start Entries supplied
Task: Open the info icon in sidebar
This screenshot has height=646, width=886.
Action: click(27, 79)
end Entries supplied
start Entries supplied
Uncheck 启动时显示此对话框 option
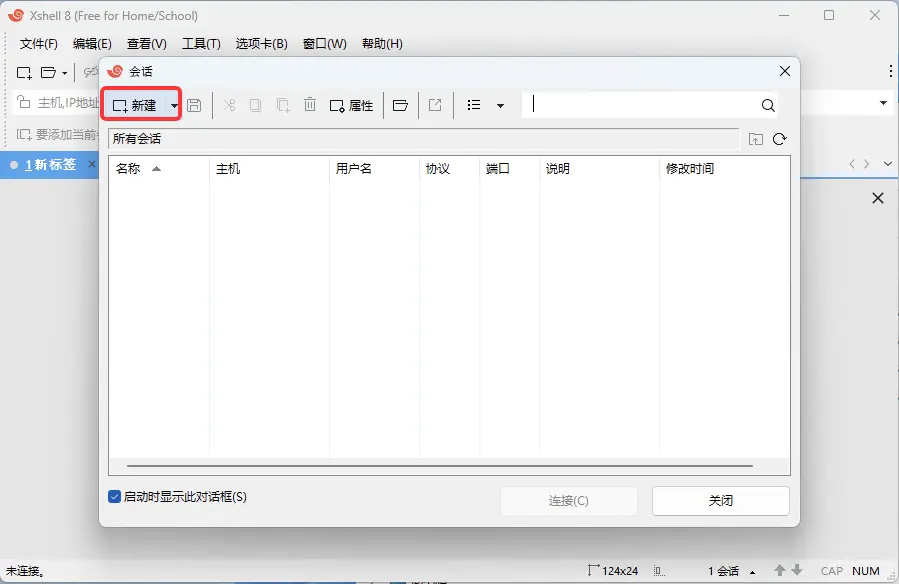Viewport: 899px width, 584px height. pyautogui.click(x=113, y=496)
end Entries supplied
Swap "sidebar" for "side panel" in the records between the lines holding "Task: Open the info icon in sidebar" and "Action: click(27, 79)", inclusive. Return only those lines, with nothing else changed.

▶ _Answer to this task_
Task: Open the info icon in side panel
This screenshot has height=646, width=886.
Action: click(27, 79)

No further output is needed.